REQUIREMENTS
Swap "Slide Show" for "Slideshow" in the listing from the line with "Given: Click the New Command button" up to and including the line with "click(x=114, y=248)", and write out only those lines with everything else left the same.

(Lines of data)
-- Begin --
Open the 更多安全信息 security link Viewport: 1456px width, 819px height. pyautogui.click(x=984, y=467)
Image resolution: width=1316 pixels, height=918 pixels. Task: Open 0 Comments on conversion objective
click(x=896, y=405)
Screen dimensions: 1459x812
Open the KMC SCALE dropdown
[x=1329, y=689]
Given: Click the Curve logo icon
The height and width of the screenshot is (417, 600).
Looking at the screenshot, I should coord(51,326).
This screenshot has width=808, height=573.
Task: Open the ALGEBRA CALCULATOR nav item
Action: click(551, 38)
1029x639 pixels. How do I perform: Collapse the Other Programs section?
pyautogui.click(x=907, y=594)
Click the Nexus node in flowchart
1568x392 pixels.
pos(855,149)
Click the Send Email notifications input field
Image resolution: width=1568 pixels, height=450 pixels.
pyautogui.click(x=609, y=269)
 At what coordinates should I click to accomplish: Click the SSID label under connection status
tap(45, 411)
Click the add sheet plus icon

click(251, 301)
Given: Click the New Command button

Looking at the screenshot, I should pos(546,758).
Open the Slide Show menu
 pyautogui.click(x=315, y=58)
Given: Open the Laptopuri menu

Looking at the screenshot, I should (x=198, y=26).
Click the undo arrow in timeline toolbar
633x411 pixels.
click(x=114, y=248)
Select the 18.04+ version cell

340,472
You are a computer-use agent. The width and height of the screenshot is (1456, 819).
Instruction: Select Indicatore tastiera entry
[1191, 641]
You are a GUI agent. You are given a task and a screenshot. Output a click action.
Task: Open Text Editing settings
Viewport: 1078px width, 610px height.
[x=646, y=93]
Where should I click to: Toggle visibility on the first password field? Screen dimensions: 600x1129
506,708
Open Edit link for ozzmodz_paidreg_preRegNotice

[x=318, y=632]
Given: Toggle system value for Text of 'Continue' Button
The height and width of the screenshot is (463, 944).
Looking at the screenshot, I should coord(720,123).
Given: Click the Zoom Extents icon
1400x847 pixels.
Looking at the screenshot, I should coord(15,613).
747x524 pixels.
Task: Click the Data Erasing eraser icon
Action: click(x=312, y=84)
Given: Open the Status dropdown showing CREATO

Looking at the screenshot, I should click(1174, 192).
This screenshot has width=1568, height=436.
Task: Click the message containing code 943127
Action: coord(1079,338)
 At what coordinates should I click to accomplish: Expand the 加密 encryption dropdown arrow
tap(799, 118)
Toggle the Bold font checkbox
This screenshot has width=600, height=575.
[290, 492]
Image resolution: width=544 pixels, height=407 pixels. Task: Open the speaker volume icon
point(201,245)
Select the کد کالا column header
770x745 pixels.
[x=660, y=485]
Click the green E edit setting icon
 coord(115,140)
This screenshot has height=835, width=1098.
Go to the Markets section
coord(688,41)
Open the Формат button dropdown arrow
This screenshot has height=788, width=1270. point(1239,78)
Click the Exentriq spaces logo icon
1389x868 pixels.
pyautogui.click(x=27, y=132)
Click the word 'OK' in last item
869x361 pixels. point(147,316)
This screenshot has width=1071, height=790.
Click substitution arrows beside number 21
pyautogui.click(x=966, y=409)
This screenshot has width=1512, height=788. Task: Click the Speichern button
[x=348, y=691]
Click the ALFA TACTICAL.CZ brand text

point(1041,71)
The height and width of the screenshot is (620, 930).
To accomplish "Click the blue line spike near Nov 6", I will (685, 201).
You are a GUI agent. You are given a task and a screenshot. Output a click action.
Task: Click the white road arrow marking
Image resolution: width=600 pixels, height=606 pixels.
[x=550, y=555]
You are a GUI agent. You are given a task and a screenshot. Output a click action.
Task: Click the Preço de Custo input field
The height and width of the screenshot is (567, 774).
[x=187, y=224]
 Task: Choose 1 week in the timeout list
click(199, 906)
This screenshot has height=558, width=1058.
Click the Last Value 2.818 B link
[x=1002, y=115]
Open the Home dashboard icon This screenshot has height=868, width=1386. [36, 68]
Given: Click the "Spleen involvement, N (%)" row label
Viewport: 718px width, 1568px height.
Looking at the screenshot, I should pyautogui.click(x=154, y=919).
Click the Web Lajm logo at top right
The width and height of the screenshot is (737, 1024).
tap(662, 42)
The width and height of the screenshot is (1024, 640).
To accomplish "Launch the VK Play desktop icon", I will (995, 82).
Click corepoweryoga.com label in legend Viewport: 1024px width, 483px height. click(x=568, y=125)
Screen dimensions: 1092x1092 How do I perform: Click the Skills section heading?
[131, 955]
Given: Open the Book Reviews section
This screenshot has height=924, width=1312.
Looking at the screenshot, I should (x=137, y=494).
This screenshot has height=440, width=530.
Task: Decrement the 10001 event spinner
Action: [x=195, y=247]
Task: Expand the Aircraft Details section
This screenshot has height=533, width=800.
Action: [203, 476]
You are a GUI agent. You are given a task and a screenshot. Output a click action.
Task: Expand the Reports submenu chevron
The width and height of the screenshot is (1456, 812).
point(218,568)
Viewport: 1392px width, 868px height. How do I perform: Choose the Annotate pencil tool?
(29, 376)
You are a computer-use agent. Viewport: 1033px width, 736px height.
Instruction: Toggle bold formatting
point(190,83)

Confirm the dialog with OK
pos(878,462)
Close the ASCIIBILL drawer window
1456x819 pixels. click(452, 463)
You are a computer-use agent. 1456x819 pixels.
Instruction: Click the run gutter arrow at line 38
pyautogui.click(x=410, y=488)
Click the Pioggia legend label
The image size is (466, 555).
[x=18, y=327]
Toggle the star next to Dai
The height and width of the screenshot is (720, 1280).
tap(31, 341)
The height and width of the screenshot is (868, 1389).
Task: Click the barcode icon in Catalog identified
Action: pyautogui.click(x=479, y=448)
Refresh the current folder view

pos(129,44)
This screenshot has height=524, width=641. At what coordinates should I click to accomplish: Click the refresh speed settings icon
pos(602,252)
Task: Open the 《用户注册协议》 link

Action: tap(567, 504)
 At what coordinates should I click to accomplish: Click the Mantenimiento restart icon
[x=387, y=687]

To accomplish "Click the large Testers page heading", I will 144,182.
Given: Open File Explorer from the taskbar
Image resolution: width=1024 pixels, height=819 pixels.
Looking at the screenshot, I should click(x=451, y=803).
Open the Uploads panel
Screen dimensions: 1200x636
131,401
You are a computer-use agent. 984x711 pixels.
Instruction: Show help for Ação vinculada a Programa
-- End --
TASK ANSWER
Given: Click the New Command button

Looking at the screenshot, I should pos(546,758).
Open the Slideshow menu
 pyautogui.click(x=315, y=58)
Given: Open the Laptopuri menu

Looking at the screenshot, I should (x=198, y=26).
Click the undo arrow in timeline toolbar
633x411 pixels.
click(x=114, y=248)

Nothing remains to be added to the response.